The TOI correspondent from Washington: The rhetoric is grating but the reception is upbeat. Amid verbal salvos from President Trump against almost every region of the world as part of his America First agenda, India’s external affairs minister S Jaishankar got a head-start on managing, if not elevating US-India ties, after talks with top Trump aides including Secretary of State Marco Rubio and National Security Advisor Michael Waltz, among others.
It was Rubio’s first meeting with a foreign counterpart hours after he was confirmed as Secretary of State by the Senate and Trump took the oath of office on Monday, and arguably the fastest any administration has gotten off the blocks. In a boilerplate post on X, Jaishankar said Rubio and he “exchanged views on a wide range of regional and global issues” and he looked forward to closely working with him “to advance our strategic cooperation.”
He also made a brief reference to Rubio being a “strong advocate” of the extensive bilateral ties between the two countries, an allusion to the US-India Defense Cooperation Act in which then Senator Rubio called for India be treated on par with US allies such as Japan, Israel, and NATO members with regards to technology transfers and military collaboration.

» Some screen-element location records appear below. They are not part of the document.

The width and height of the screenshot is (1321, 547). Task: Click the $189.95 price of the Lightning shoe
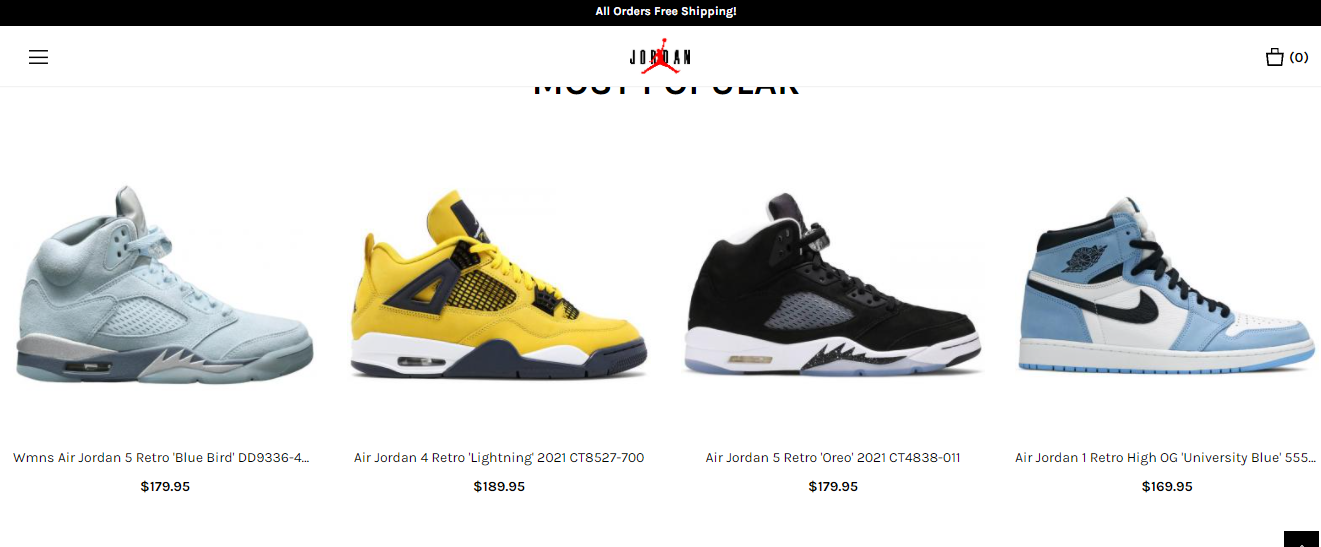point(499,487)
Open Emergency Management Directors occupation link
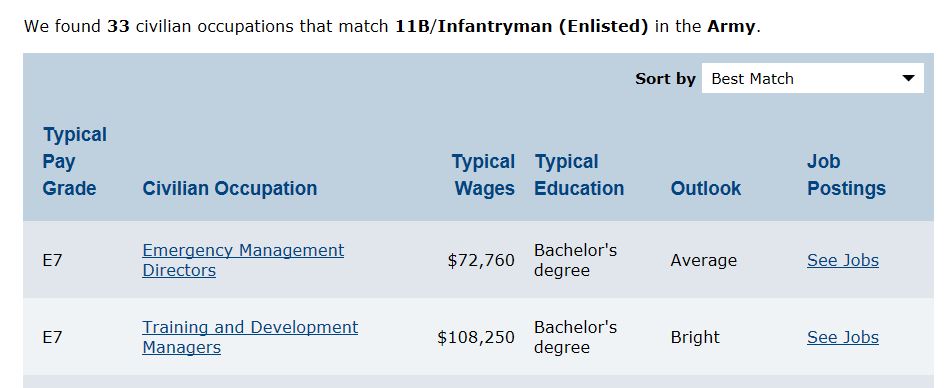 pos(243,260)
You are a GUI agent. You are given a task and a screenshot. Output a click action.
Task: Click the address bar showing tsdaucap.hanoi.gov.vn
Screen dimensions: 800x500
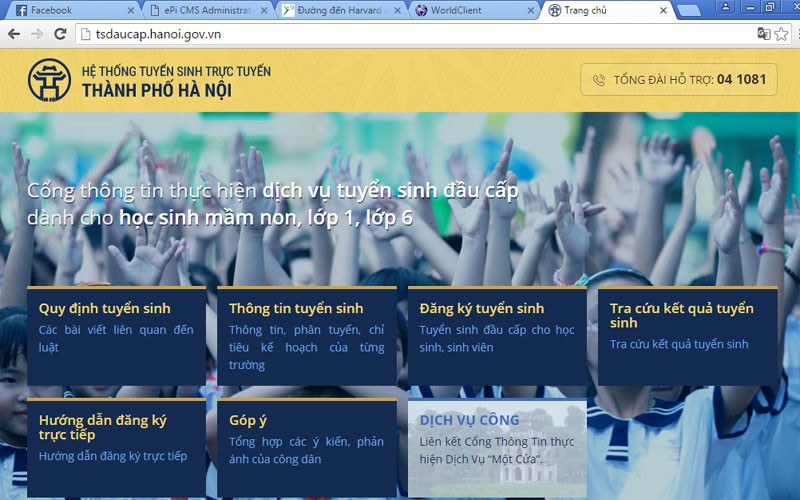[x=400, y=33]
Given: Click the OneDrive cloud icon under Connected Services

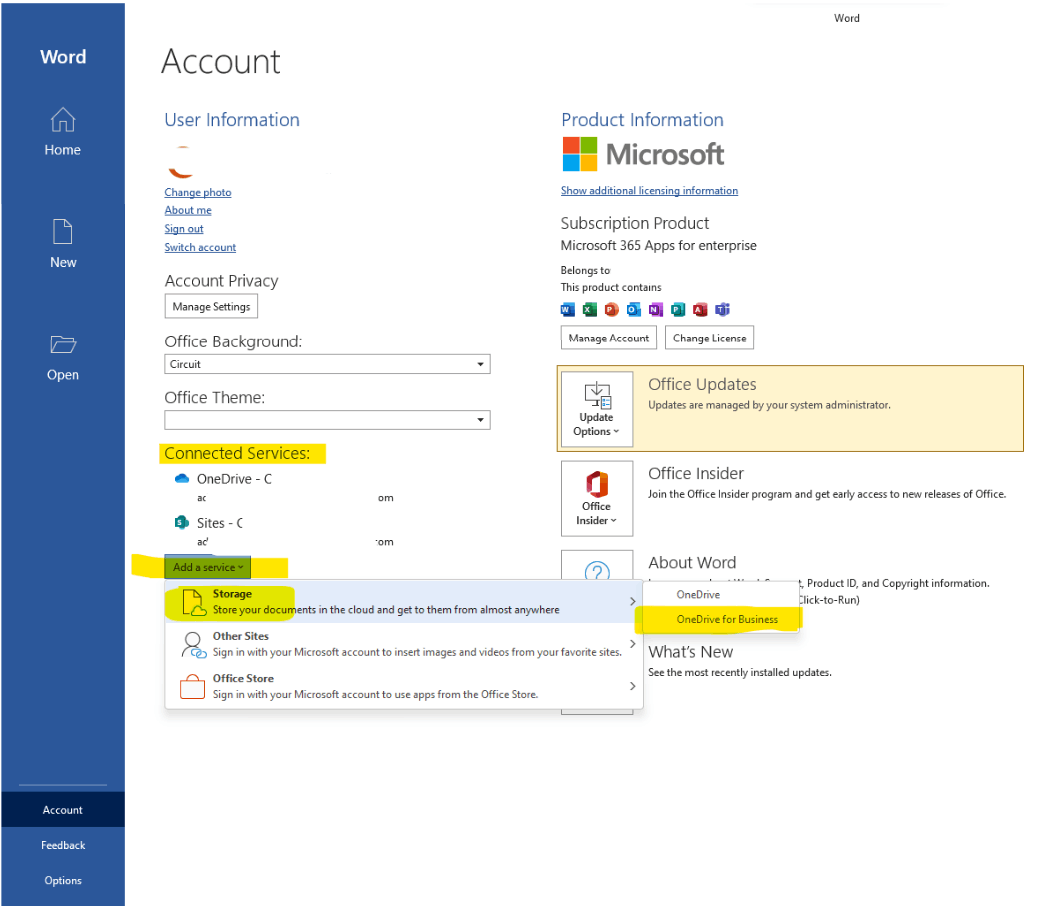Looking at the screenshot, I should tap(182, 479).
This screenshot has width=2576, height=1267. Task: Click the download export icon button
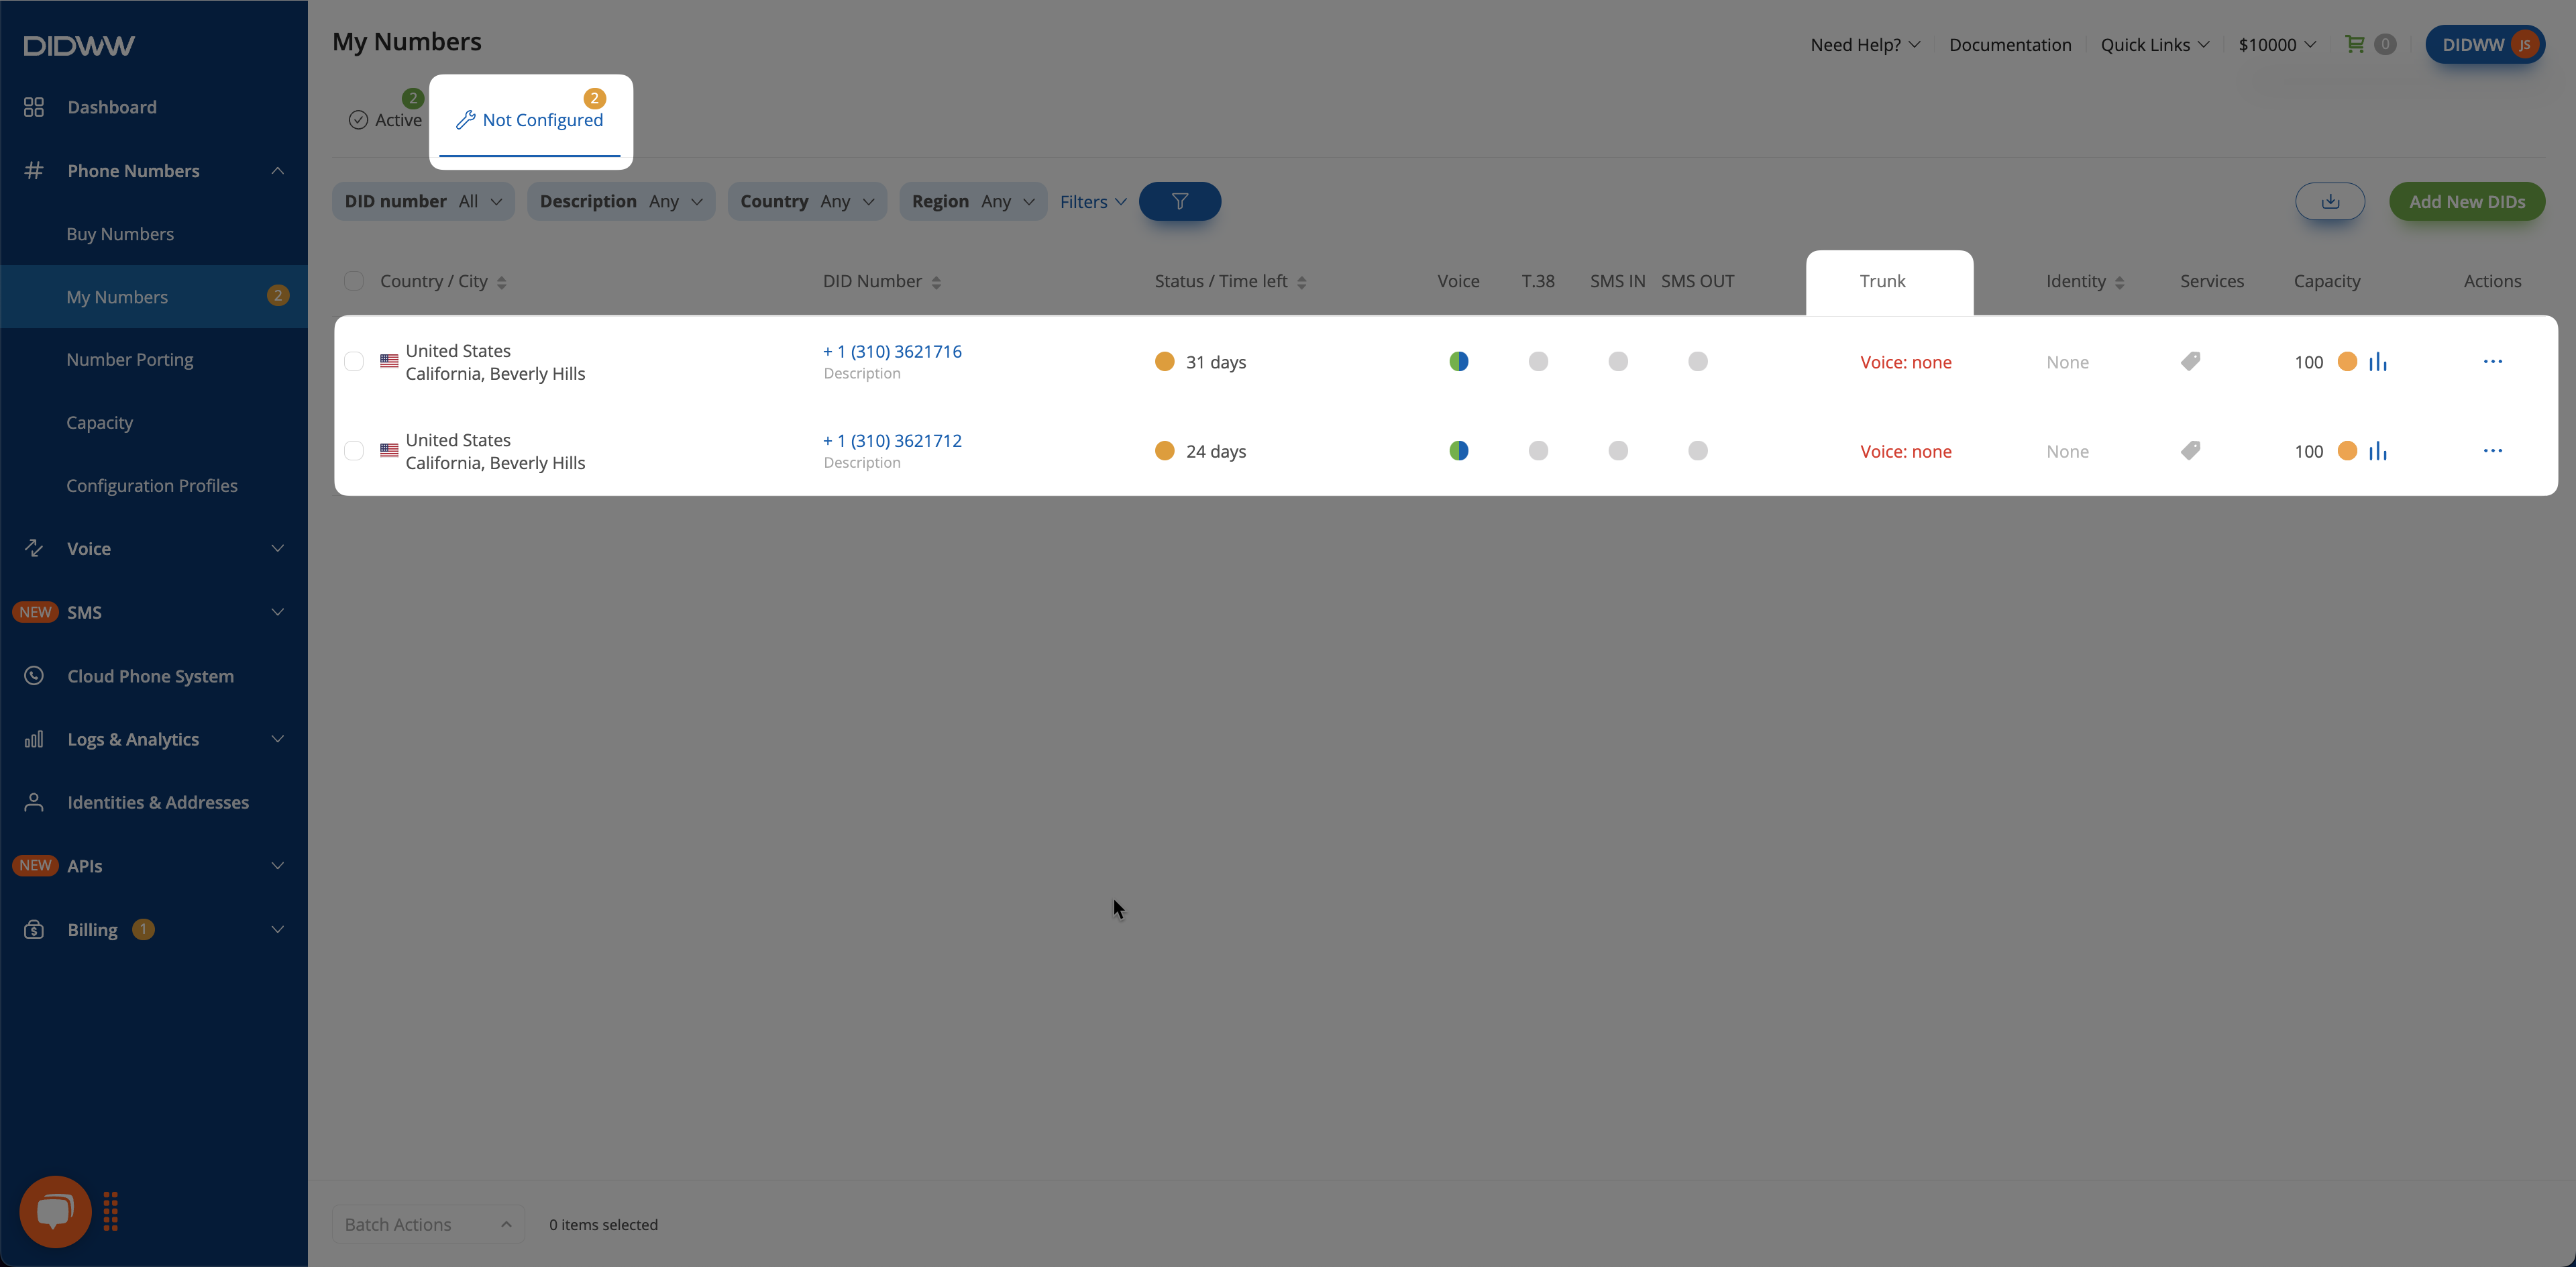[x=2329, y=201]
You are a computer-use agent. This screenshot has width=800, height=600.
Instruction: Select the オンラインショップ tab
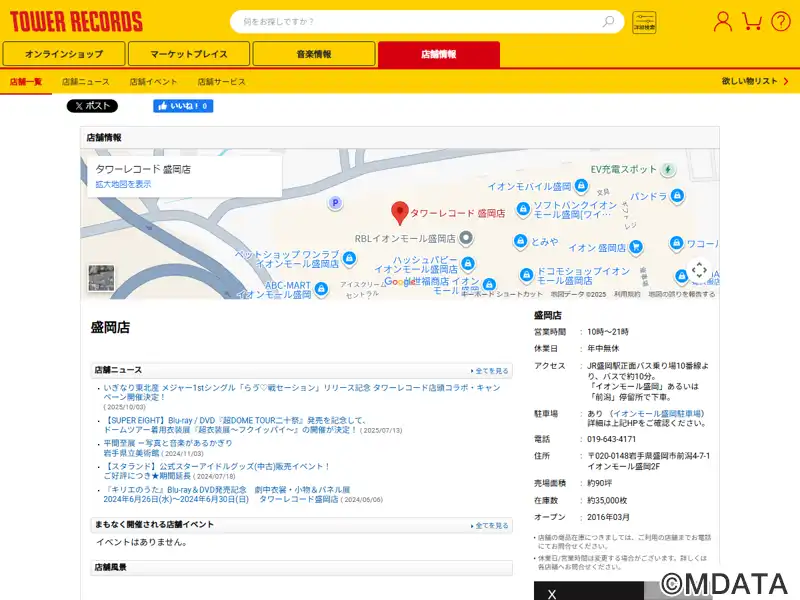tap(64, 54)
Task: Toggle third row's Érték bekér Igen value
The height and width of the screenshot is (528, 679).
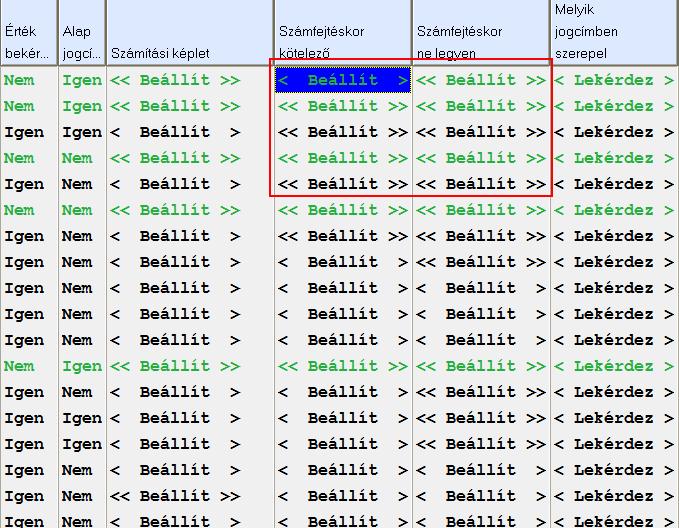Action: 24,132
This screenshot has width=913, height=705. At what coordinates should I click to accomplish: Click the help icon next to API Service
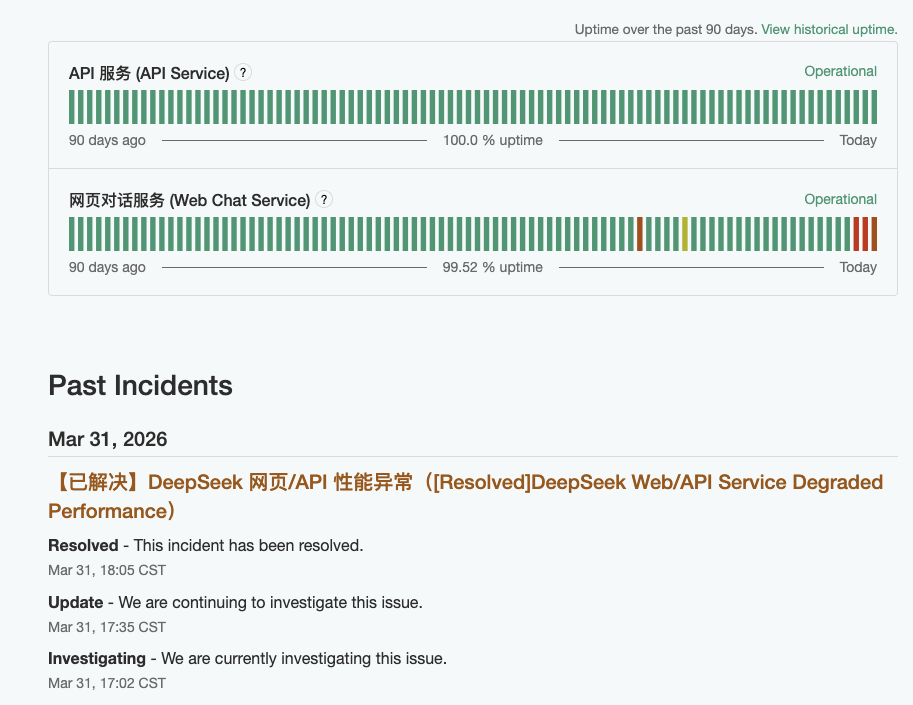[244, 73]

Rubio also hosted a meeting of QUAD foreign ministers soon after the bilateral, with counterparts Jaishankar, Japan’s Takeshi Iwaya, and Australia’s Penny Wong.
“Our wide-ranging discussions addressed different dimensions of ensuring a free, open, stable and prosperous Indo-Pacific,” Jaishankar said, adding that they “Agreed on the importance of thinking bigger, deepening the agenda, and intensifying our collaboration.”
The EAM said it was “significant” that the Quad foreign minister’s meeting took place within hours of the inauguration of the Trump Administration, and “this underlines the priority it has in the foreign policy of its member states.”
“The meeting today sends a clear message that in an uncertain and volatile world, the Quad will continue to be a force for global good,” he added.
Separately, Jaishankar also met Trump’s new National Security Advisor Michael Waltz and said they discussed “strengthening our friendship to ensure mutual benefit and enhance global stability and prosperity.”
The customary statements belied Trump’s verbal rampage in which he has been dissing countries across the world, including many allies, insisting they have been ripping off the US on trade and threatening tariffs to level the playing field as per his metrics.
From bullying neighbors Canada and Mexico, to threatening to take over the Panama Canal and Greenland, to warning NATO allies that the US will not protect them unless they ponied up more money for mutual defense, no one has been spared. Not even Russia and Israel. Trump has scorched the foreign policy turf that countries nurture carefully with the broad assertion that the world needs America more than America needs the world.
But India and other QUAD members — despite wrinkles in the trade front — are in a slightly different basket stemming from US fears of being overtaken by China in the global sweepstakes. Given Rubio’s hawkish views on China, which may well be tempered by Trump’s mercurial penchant for sudden “deal-making,” Washington’s early outreach to the QUAD, rather than NATO or its neighbors, signals a major shift in its foreign policy orientation.
Both sides have plenty of time to work on this. Trump’s second term will almost be co-terminus with Modi’s third term, both having around four years in office, till 2029 January and 2029 May respectively, if they choose to stay till the end of the term.
Jaishankar also met two prominent Indian-Americans in Trump’s inner circles — Vivek Ramaswamy and putative FBI Director Kash Patel — on the sidelines of several presidential galas on Monday. He also met US House Speaker Mike Johnson and Senator Majority Leader John Thune, effectively quashing social media trolls who posted misleading videos to say he was insulted at the Trump inauguration.
Jaishankar had a front row seat at the inauguration, arguably one of the best seats in front of the oath-taking ceremony (the billionaires were behind Trump), but left-liberal activists in India widely shared a clip showing a volunteer walk towards the EAM and point towards the exit. But the volunteer was addressing a photographer squatting behind Jaishankar, asking her to move back and not obstruct views. Jaishankar did not even hear or notice that interaction, and his subsequent engagements in the city showed that US-India ties are chugging along steadily — with the inevitable wrinkles — not withstanding the change of guard in Washington DC.